It was this simple observation that inspired a new model for recovering would-be wasted -- or surplus -- food and repurposing it to feed hungry people, generate revenue and even create jobs. The model was recently piloted in West Philadelphia, home to a large population of low-income and food insecure individuals, as part of the Environmental Protection Agency's Food Recovery Challenge with support from Brown's Super Stores.
Compiled by researchers from Drexel University, the University of Pennsylvania, Cabrini College and the EPA, the results were published in Food and Nutrition Sciences, a peer-reviewed international journal dedicated to the latest advancements in food and nutrition sciences. The report also projects the amount of food that could be saved if the program was replicated nationally.
Roughly one third of all global food gets wasted, according to the report. In the United States, that number is even higher, with nearly 40 percent of all food going to waste, making it one of the most wasteful countries in the world.
Supermarkets -- where fresh produce is routinely taken off the shelves for cosmetic reasons -- are a major source of this food waste. It was here that the researchers chose to focus on saving food loss and channeling this food stream in new and efficient ways to those in hunger.
Drexel culinary arts and food science students collected thousands of pounds of bruised or misshapen fruits and vegetables from area supermarkets and developed products and recipes in the student-run Drexel Food Lab to put them to better use. These new, more appealing products could then be served or sold, diverting the food items from the landfill and creating a more sustainable food system, dubbed the Food System-Sensitive Methodology (FSSM) by the researchers.
To illustrate the model, Deutsch returned to the banana example.
"As soon as bananas are ripe, they are pulled from supermarket shelves because they'll be overripe by the time the consumer gets them home and may get thrown in the trash," he said.
Although many supermarkets now donate such surplus foods to soup kitchens or shelters, items like overripe or bruised bananas may still end up in the trash because they are unappealing, even to someone who is food insecure.
"We took a look at what was happening and realized that it was just shifting the problem and not actually solving it," said Deutsch.
Next, the Drexel Food Lab looked at the food items that were commonly going to waste -- bananas, tomatoes, greens, sweet potatoes -- and developed low-cost, limited-skill ways to repurpose these surplus food items.
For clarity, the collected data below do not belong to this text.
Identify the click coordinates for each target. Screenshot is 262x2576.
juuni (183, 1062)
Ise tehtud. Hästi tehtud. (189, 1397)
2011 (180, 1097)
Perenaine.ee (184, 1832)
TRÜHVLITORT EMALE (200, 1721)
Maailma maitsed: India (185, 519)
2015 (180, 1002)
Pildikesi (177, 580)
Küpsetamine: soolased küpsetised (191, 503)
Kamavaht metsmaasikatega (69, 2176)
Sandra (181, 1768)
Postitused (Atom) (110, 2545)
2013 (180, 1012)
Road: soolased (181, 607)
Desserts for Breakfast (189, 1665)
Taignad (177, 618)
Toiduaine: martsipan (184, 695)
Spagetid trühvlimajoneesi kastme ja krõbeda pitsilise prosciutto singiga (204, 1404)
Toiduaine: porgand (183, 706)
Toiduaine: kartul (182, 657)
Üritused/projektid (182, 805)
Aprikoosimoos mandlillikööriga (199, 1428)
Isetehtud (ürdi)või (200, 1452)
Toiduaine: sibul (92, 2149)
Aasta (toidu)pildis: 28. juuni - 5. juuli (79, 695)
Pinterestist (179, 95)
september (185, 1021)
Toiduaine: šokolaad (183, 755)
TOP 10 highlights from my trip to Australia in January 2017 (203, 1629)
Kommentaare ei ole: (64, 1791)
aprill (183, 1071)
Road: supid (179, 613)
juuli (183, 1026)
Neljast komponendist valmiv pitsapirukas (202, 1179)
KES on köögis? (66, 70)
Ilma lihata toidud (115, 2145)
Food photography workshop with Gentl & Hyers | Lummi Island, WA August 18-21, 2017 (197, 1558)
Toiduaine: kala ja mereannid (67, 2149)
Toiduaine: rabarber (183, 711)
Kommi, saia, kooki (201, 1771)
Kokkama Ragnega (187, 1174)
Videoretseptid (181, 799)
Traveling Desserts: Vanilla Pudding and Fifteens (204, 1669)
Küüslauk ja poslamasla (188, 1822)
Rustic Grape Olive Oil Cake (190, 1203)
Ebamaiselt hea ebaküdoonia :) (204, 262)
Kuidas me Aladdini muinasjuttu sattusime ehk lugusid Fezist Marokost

"So, for example, we took those brown bananas, peeled them, froze them and food processed them to create banana ice cream, which is much more appealing. If we then wholesaled those products back to the grocery store, they could be sold at nearly double the price."
In an evaluation of just one month of the program, the researchers found that 35,000 pounds of surplus produce were gathered from 11 area supermarkets. If the surplus produce was purchased for a reduced price of $0.25 per pound and was processed into value-added food products such as veggie chips, jams and smoothie bases, it could then be wholesaled back to the same supermarket or other community-based retailers for $2.00 per pound. These products could then be retailed at double the price, the researchers estimate, generating more than $90,000 in monthly gross revenue, enough to support several employees at a family wage.
Applying FSSM, the preliminary results suggest that the potential production inputs nationally would be about 1.1 billion pounds annually. According to the researchers, the scalable economic, social and environmental opportunities are substantial.
"An important way to address global food security is to make better use of the food already produced," the researchers wrote. "[The FSSM model] could help relieve chronic hunger and address the cost barriers that prevent these important sources of healthy dietary nutrients from reaching lower income people in the U.S....The possibility for other foods, such as meats, grains and dairy, to increase diversion of food waste to hunger relief only brightens this outlook."